Work to complete
From the data that follows, print exactly the lines starting at the one containing "You are a GUI" and ending at the one containing "Image resolution: width=663"; include both of them and nothing more.
Data for analysis Block Start
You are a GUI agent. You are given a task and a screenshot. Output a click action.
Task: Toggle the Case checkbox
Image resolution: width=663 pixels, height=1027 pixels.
Data for analysis Block End
Data for analysis Block Start
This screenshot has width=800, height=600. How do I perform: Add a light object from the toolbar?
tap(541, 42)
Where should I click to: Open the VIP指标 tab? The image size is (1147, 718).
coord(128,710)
Data for analysis Block End
Data for analysis Block Start
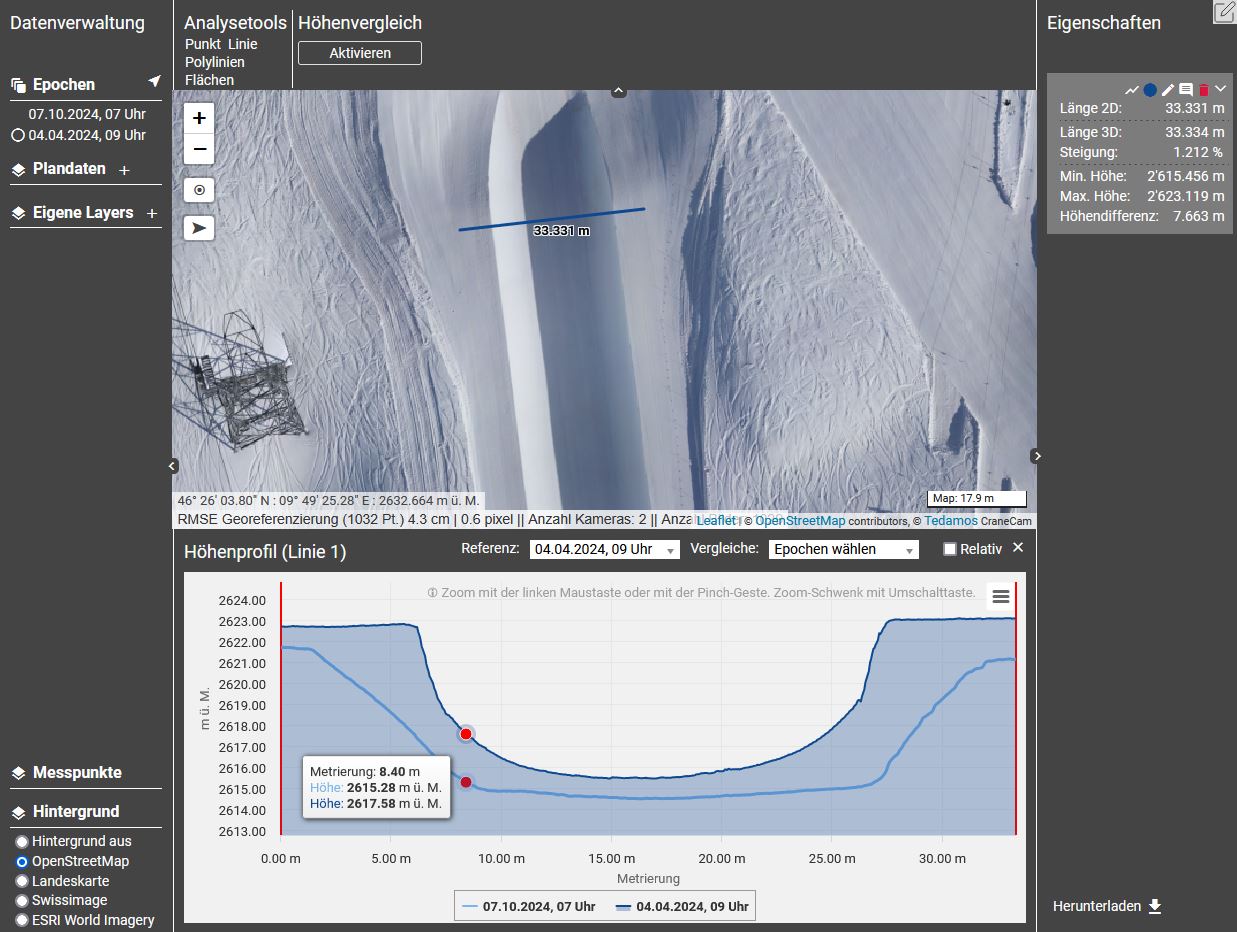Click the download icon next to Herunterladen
Data for analysis Block End
Answer
You are a GUI agent. You are given a task and a screenshot. Output a click action.
Task: Toggle the Case checkbox
Image resolution: width=663 pixels, height=1027 pixels.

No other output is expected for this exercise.